I define open-ended assets as assets without a fixed point at which you sell or exercise the asset. So an American option is a closed end asset, because you have a specific amount of time to derive value from the option but can do so anytime in the interim. I think it's pretty easy to see why volatility matters. A bond is similar.
However, equities can be held until whenever it is that their price is good - if you can observe an underlying value that others are not seeing, this value is increasing, and that price moves stochastically with a drift towards the intrinsic value, you can buy an equity and hold it for as long as it takes to get to the intrinsic value. If the price drops, or undergoes a lot of volatility in a region that is nowhere near intrinsic value, that doesn't imply more risk, because value keeps increasing and price will eventually move towards underlying value. The longer it takes, the higher value is and the more price appreciation you'll see. The path doesn't affect the endpoints.
Thus, observed volatility is only relevant to risk if there IS no disconnect between price and value. In this case, prices need to constantly reflect all public information, at least, meaning you require the semi-strong form EMH.
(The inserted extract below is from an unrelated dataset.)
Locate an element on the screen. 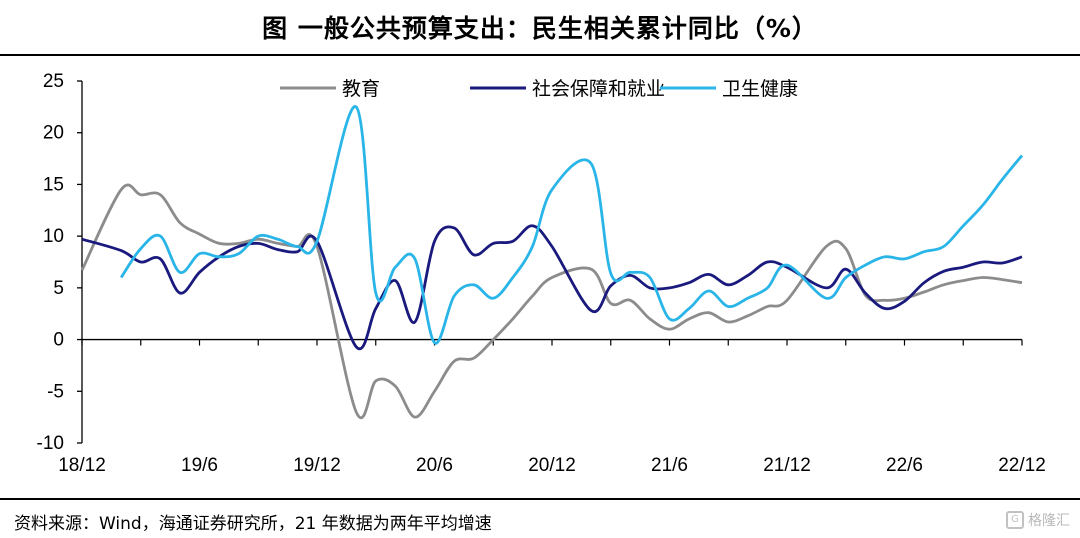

I'd caution you against subscribing too strongly to semi-strong EMH. These are the same people who think that Renaissance Capital and Warren Buffett and George Soros "just got lucky" - I'd recommend "The Superinvestors of Graham and Doddsville": http://www.fusioninvesting.com/Files/reading/superinvestors.pdf I can imagine a response of either "Buffett's cherry picking" or "they just chose a method which happened to randomly work for that time period but there's no proof it will continue...." You're welcome to your opinion, but the theoretical grounds for the method were there before the method worked, were justifiable by economic theory excluding EMH, and were not rationalized ex-post. As I say to dedicated members of political parties all the time, watch out for your own confirmation biases when it comes to EMH.